In the text on common income tax filing mistakes, which form must salaried individuals who trade in Futures and Options use to report their details?

BEGIN Reading text

If you are preparing to file your return before the July 31 deadline, it is crucial to keep a few key points in mind. Let us look at the common mistakes you must avoid at all costs to ensure the filing process goes smoothly and without interruption.

**Choosing the Wrong Form Can Prove Costly**
The first step in filing a return is selecting the correct ITR form. Filing the wrong form can result in your return being declared invalid (defective). For instance, if you own foreign assets or have realized long-term capital gains exceeding ₹1.25 lakh from equity mutual funds, you cannot file the simple ITR-1 form; instead, you must use ITR-2. Similarly, salaried individuals engaged in stock market Futures and Options (F&O) trading must report their details using the ITR-3 form.

**Close Scrutiny on Everything from Concealed Income to Fake Deductions**
People often forget to declare income such as nominal interest from savings accounts, dividends, or earnings from a previous employer after changing jobs. The Income Tax Department easily cross-verifies this information against bank records and TDS statements using your PAN card. Furthermore, claiming a tax exemption on House Rent Allowance (HRA) without valid proof can lead to serious consequences. If you are claiming a tax exemption by paying rent to your parents, ensure you keep the rent agreement and proof of payment. Additionally, your parents must declare this rental income in their own tax returns. Similarly, providing the transaction reference number is mandatory to claim a deduction for donations under Section 80G.

END Reading text
BEGIN Listing

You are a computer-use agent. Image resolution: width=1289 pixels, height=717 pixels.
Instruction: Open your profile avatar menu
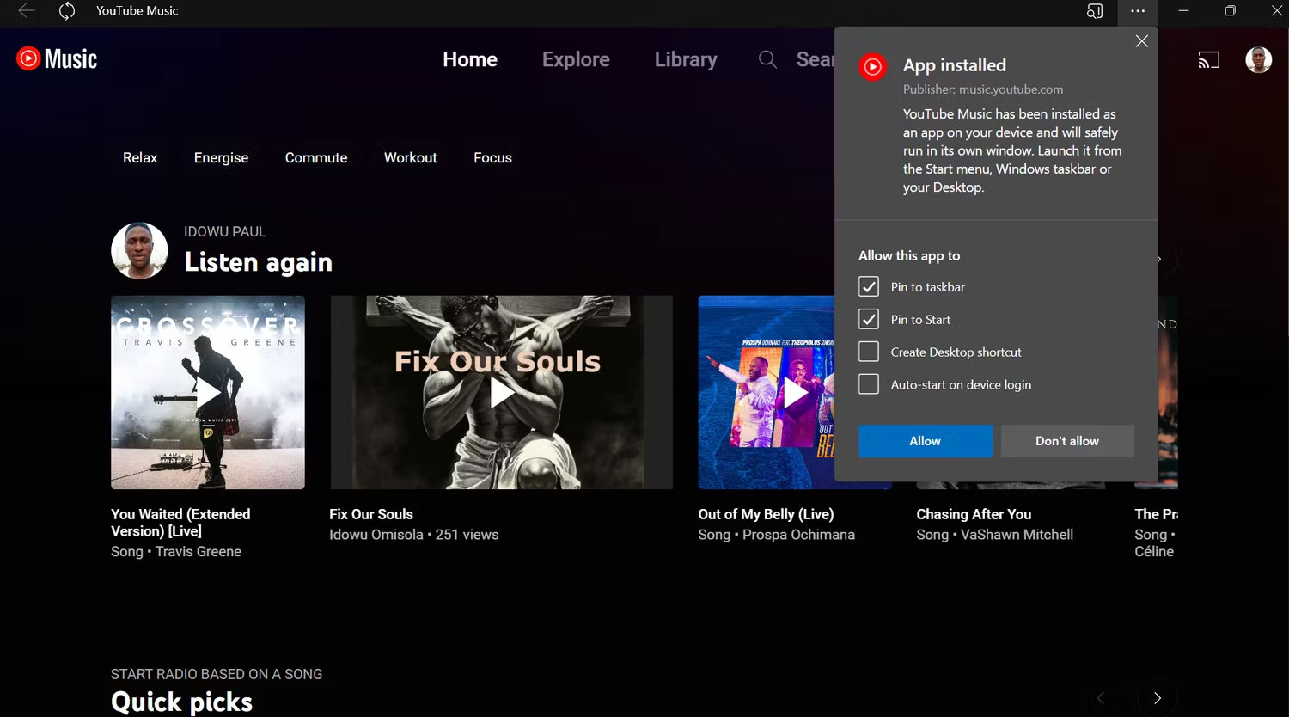[1258, 59]
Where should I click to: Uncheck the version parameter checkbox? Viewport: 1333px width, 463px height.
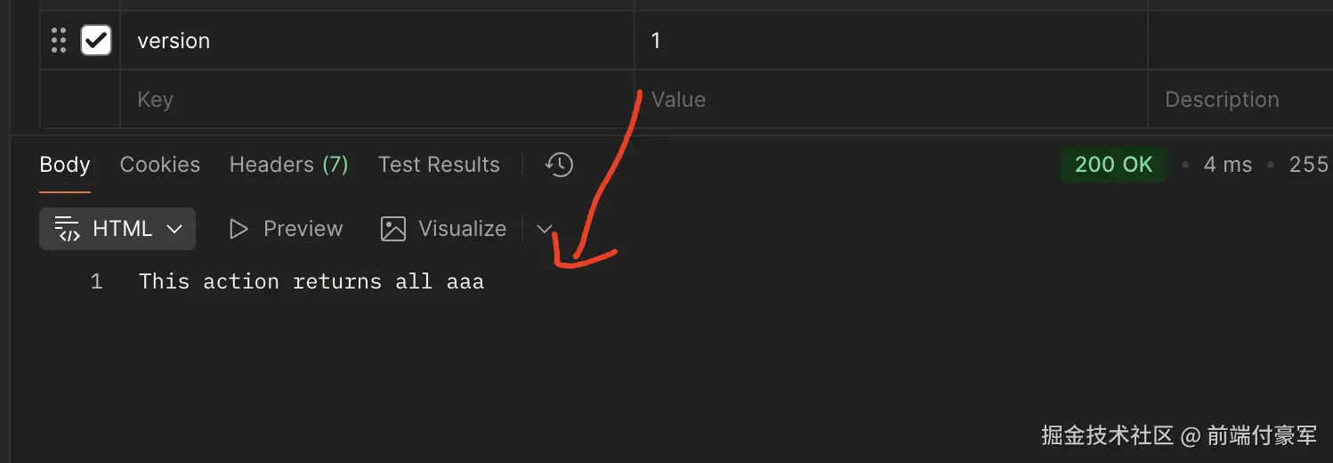[95, 40]
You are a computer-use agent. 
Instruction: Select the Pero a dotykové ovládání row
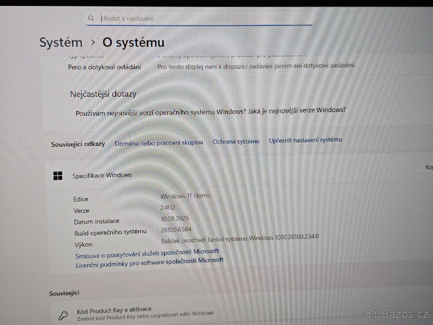(x=105, y=67)
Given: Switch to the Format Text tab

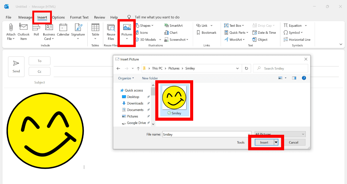Looking at the screenshot, I should pyautogui.click(x=79, y=17).
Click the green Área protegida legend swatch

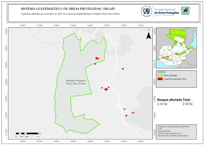pyautogui.click(x=160, y=76)
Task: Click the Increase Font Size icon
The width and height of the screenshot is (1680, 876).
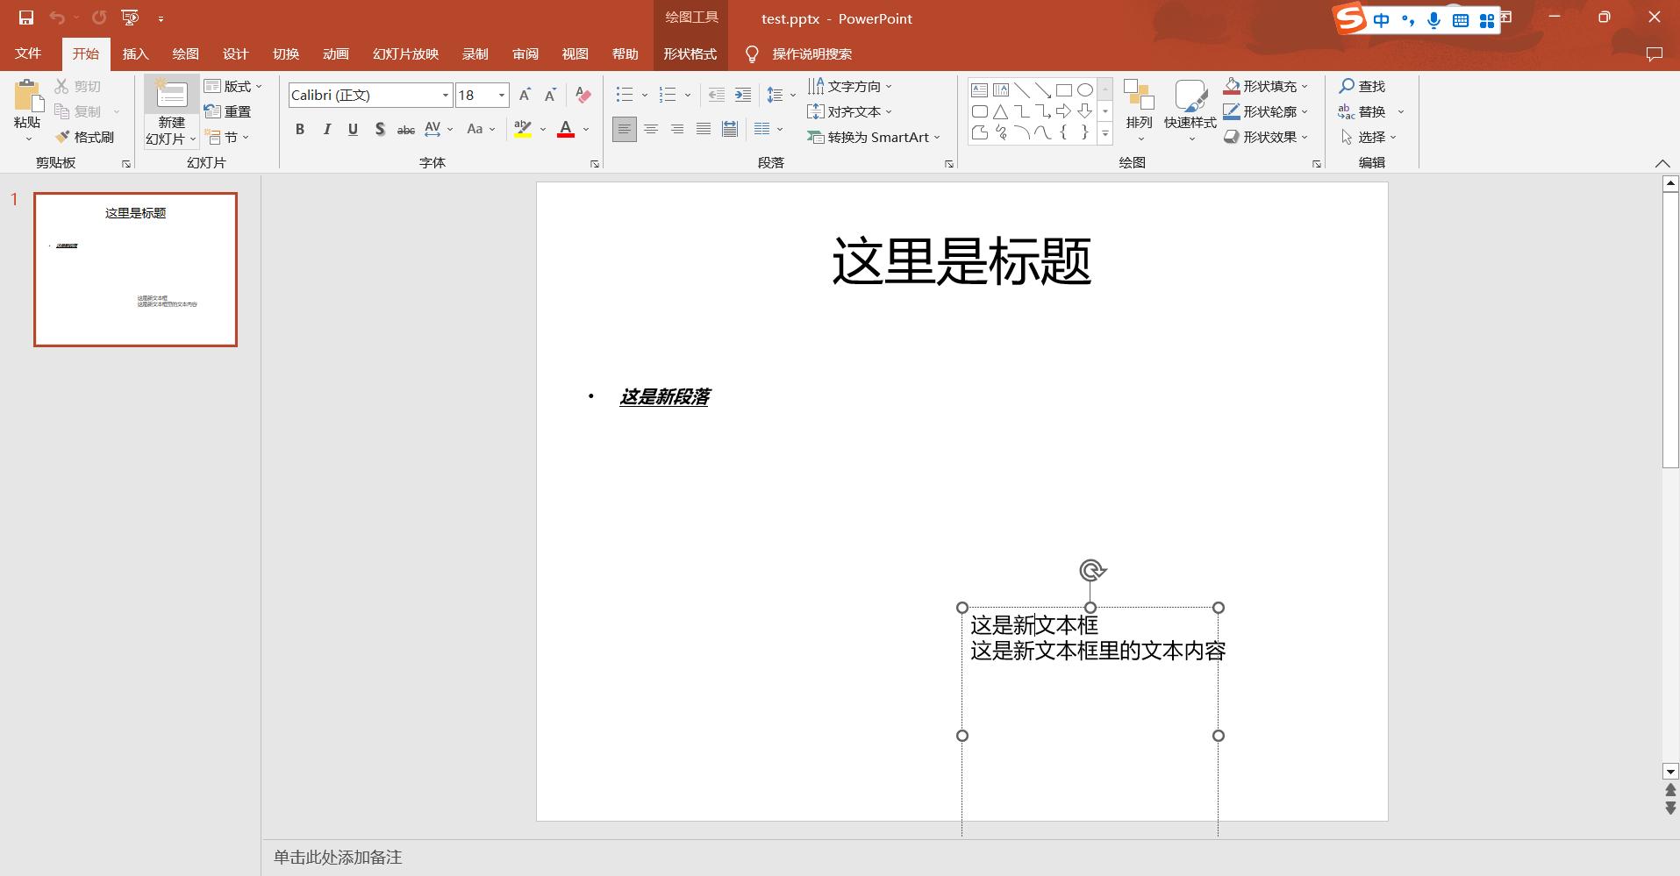Action: [x=524, y=94]
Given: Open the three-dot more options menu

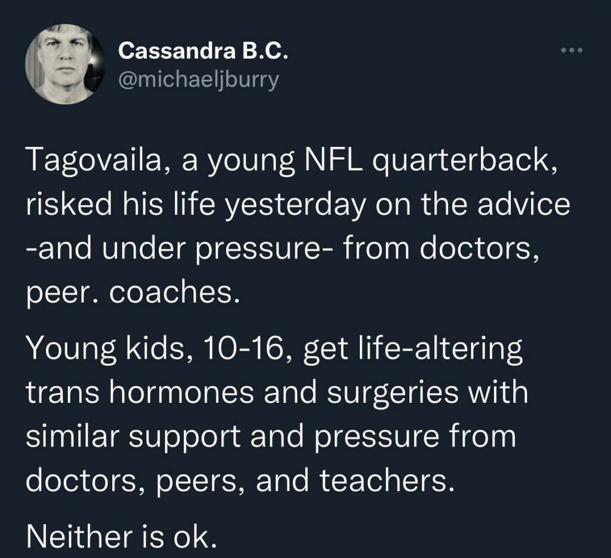Looking at the screenshot, I should (x=571, y=51).
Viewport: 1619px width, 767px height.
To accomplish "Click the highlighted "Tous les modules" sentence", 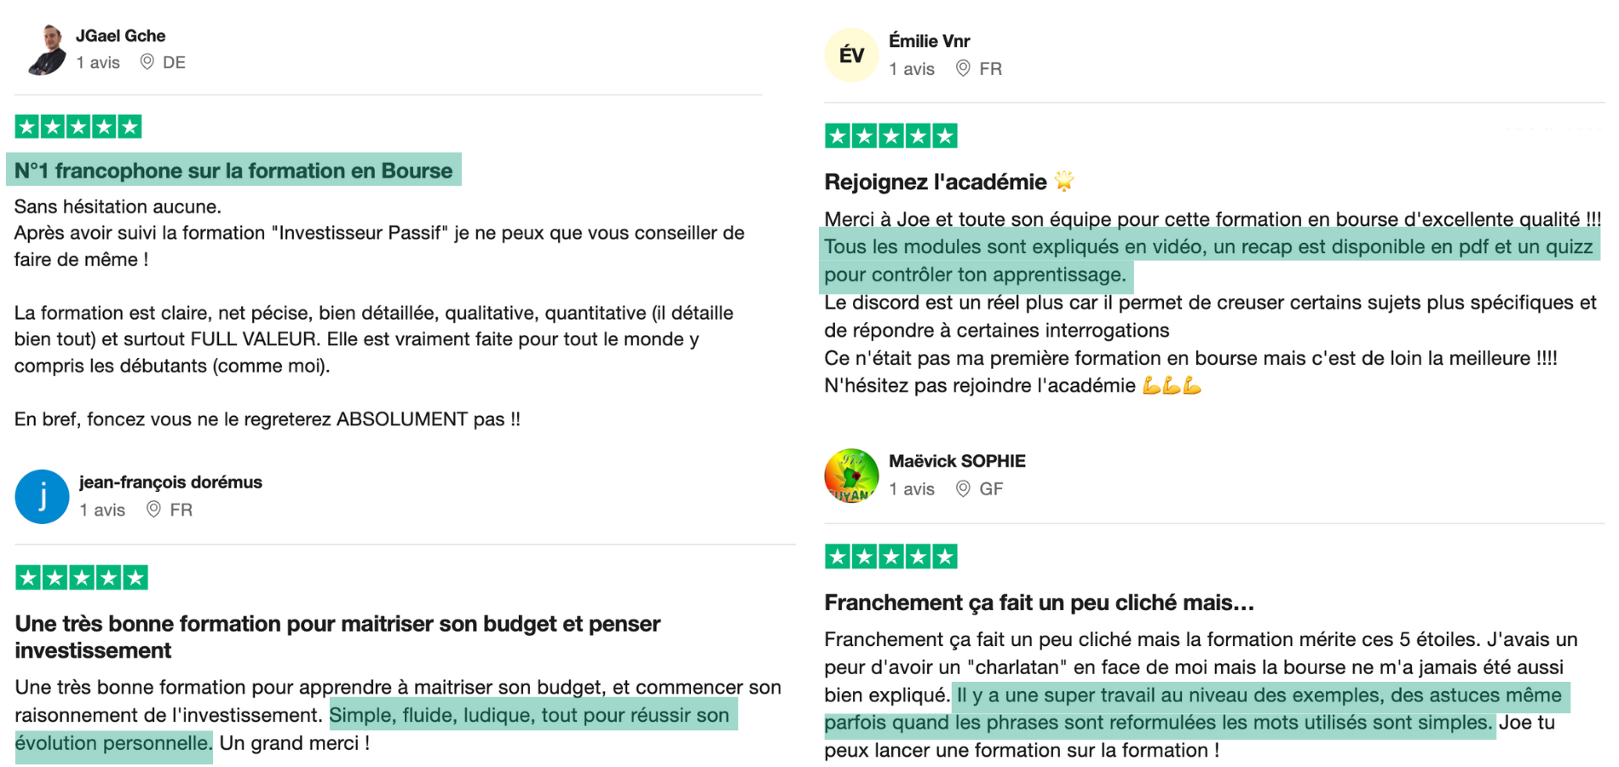I will click(1207, 247).
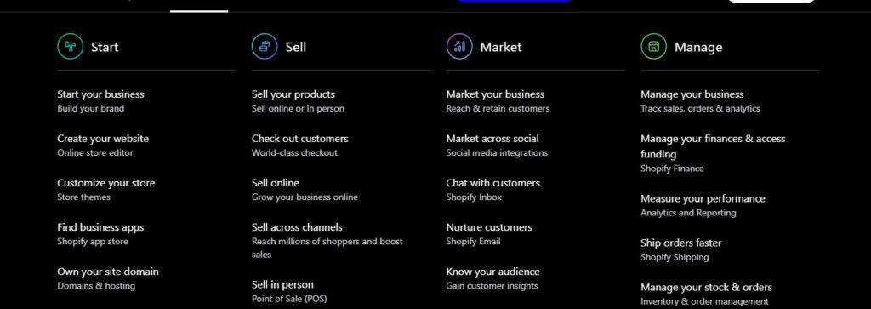Select Sell in person POS link
Viewport: 871px width, 309px height.
(x=289, y=292)
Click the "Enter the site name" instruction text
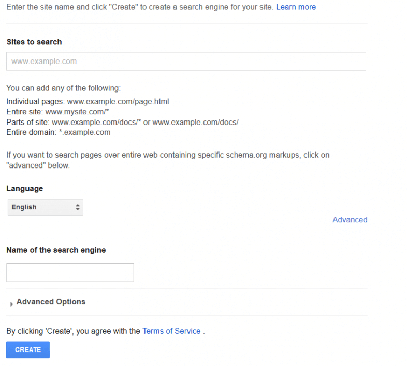 (x=140, y=7)
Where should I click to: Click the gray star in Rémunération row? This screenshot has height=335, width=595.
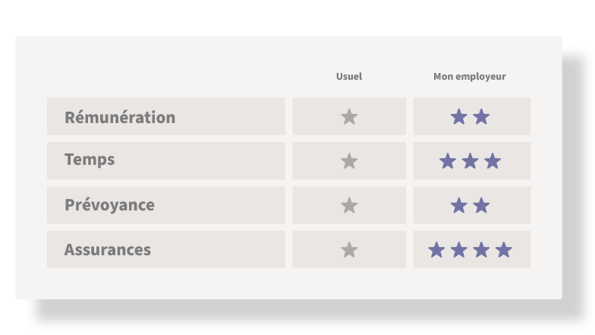coord(349,117)
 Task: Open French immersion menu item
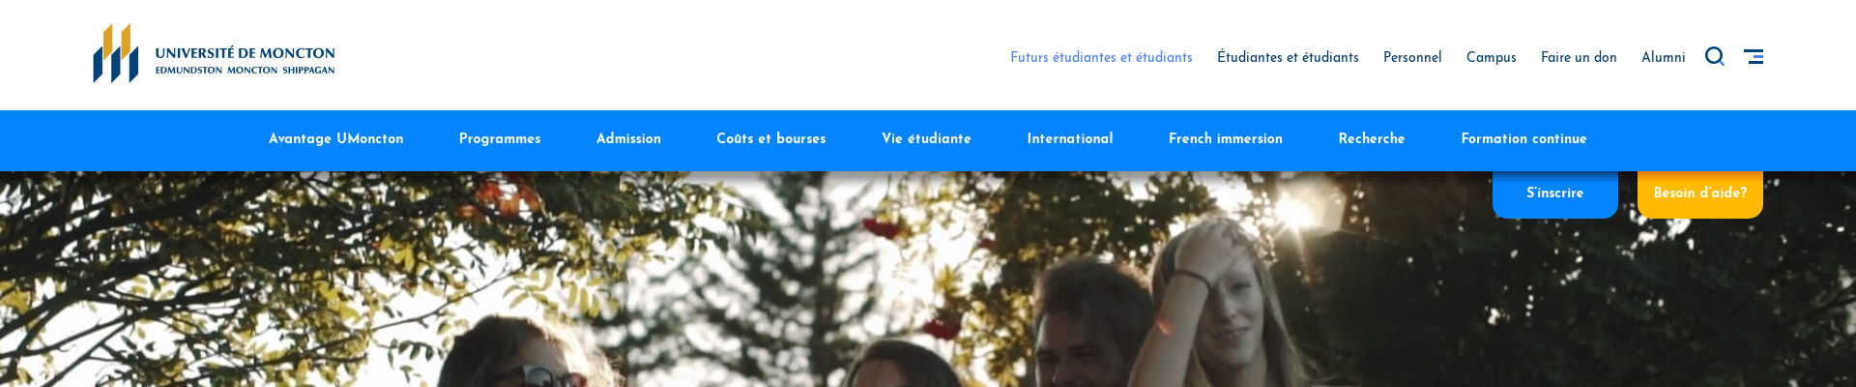[x=1226, y=138]
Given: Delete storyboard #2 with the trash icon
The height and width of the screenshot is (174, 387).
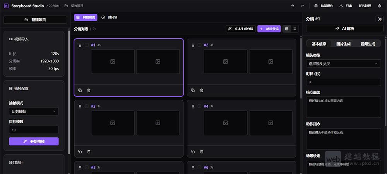Looking at the screenshot, I should (202, 90).
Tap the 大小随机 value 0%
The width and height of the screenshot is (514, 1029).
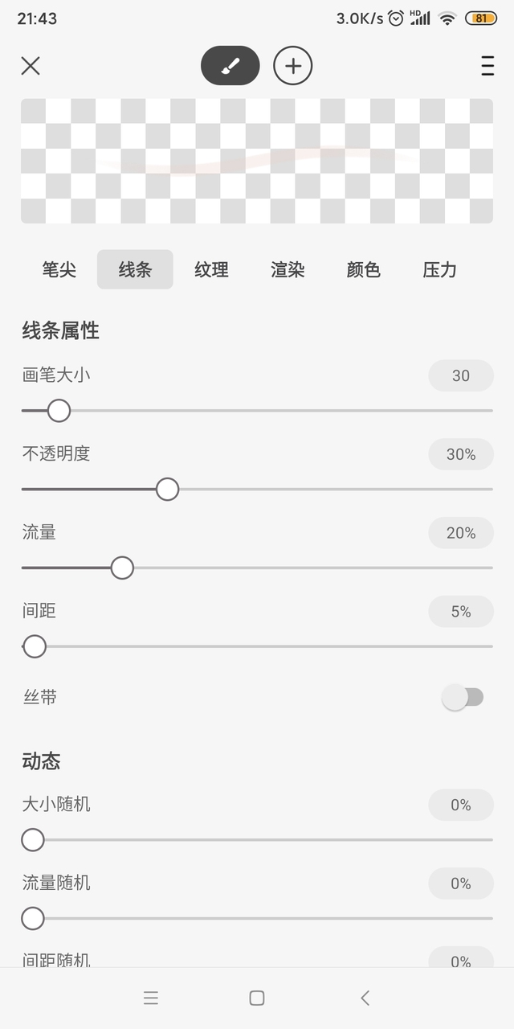point(461,805)
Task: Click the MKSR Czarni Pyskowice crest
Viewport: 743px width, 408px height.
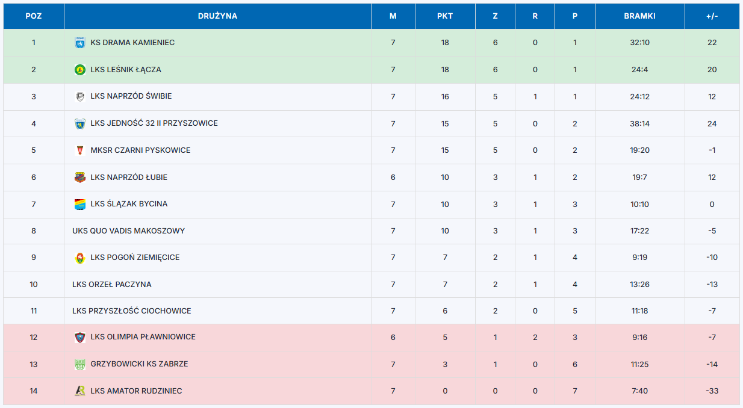Action: point(79,150)
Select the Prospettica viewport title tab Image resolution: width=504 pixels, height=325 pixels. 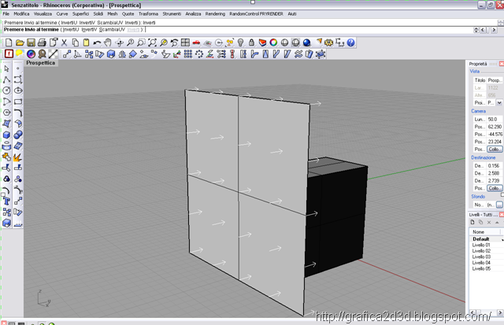click(x=42, y=63)
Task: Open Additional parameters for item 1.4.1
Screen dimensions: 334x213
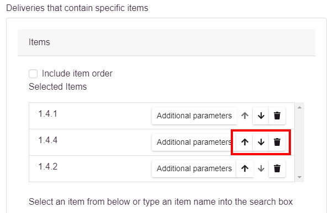Action: [x=194, y=116]
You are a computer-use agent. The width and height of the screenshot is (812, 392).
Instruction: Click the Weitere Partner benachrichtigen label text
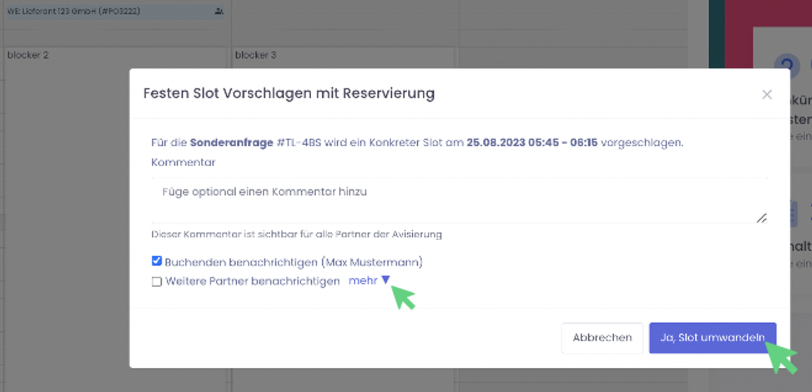pos(252,282)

END Listing

** Response below **
ITR-3